[发明专利]一种病毒RNA检测引物的设计方法及试剂盒

权利要求书

1.一种病毒RNA检测引物的设计方法，其特征在于由以下原则组成：

(1)选择病毒基因组RNA最保守区域，通常为5’–UTR区进行引物设计；

(2)将该病毒各型别在5’–UTR区的共同序列作为引物设计的选择区域，并将共同序列在二级结构中定位；

(3)共同序列中位于5’–UTR二级结构的“茎”上的区域作为引物设计的首选区，尽量避开“环”结构；

(4)正反引物设计应尽量靠近5’–UTR的3’端；

(5)将最靠近5’–UTR的3’端，位于“茎”上的18-21nt的序列选为forward引物互补区；

(6)将第二靠近5’–UTR的3’端，位于“茎”上的18-21nt的序列选为probe探针的互补区；

(7)将第三靠近5’–UTR的3’端，位于“茎”上的18-21nt的序列选为reverse引物；

(8)forward引物、probe探针、reverse引物之间不要有重合区域；

(9)扩增的目的片段跨越的“环”越少越好，即目的片段越小越好。

2.根据权利要求1所述的一种病毒RNA检测引物的设计方法，其特征在于：所述(1)的5’-UTR的二级结构为各RNA病毒专属的、国际公认的二级结构。

3.根据权利要求1所述的一种病毒RNA检测引物的设计方法，其特征在于：所述(2)共同序列是该病毒各亚型的RNA序列通过clustalX多重序列比对程序比对所得的共同序列。

4.一组检测HCV病毒RNA的核苷酸序列，其特征在于：包括引物序列、探针序列和阳性序列，其中引物序列为序列表SEQ ID No.1和SEQ ID No.2所示的核苷酸序列，探针序列为序列表SEQ ID No.3所示的核苷酸序列，阳性序列为序列表SEQ ID No.4所示的核苷酸序列。

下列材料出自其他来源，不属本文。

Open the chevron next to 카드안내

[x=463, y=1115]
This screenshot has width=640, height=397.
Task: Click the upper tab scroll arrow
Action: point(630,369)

5.一种HCV病毒RNA检测试剂盒，其特征在于由以下检测试剂组成：

(1)HCV RNA提取试剂：

1)裂解液：含异硫氰酸胍的溶液；

2)RNase inhibitor：含有RNase抑制剂的溶液；

3)去蛋白液：含有异丙醇的溶液；

4)漂洗液：含有75％的乙醇的溶液；

5)洗脱液：RNase free water；

6)RNA吸附柱；

(2)OneStep RT-PCR荧光检测试剂：

1)PCR反应液(PCR buffer)；

2)dNTP混合液(dNTP mix)；

3)引物A(primer forward)：5’-GCTGCACGGTCTACGAGAC-3’(SEQ ID No.1)；

4)引物B(primer reverse)：5’-GCCTTGTGGTACTGCCTGATA-3’(SEQ ID No.2)；

5)荧光探针(probe)：5’-CCGGGGCACTCGCAAGCACCCT-3’(SEQ ID No.3)，探针标记：5’荧光基团是FAM标记，3’淬灭基团是MGB标记；

6)酶混合物(Enzyme Mix)：含有Taq酶和逆转录酶；

(3)对照品

1)阴性对照：HCV阴性的健康人血清；

2)强阳性对照：含有3×10⁷的HCV5’-UTR的非传染性体外转录RNA(SEQ ID No.4)；

3)弱阳性对照：含有3×10³的HCV5’-UTR的非传染性体外转录RNA(SEQ ID No.4)。

6.根据权利要求5所述的一种HCV病毒RNA检测试剂盒，其特征在于：所述(2)中引物A为5’-GCTGCACGGTCTACGAGAC-3’，是根据本发明的引物设计原则选出的最靠近5’–UTR的3’端区域的互补序列。

7.根据权利要求5所述的一种HCV病毒RNA检测试剂盒，其特征在于：所述(2)中引物B为5’-GCCTTGTGGTACTGCCTGATA-3’，是根据本发明的引物设计原则选出的第三靠近5’–UTR的3’端的序列。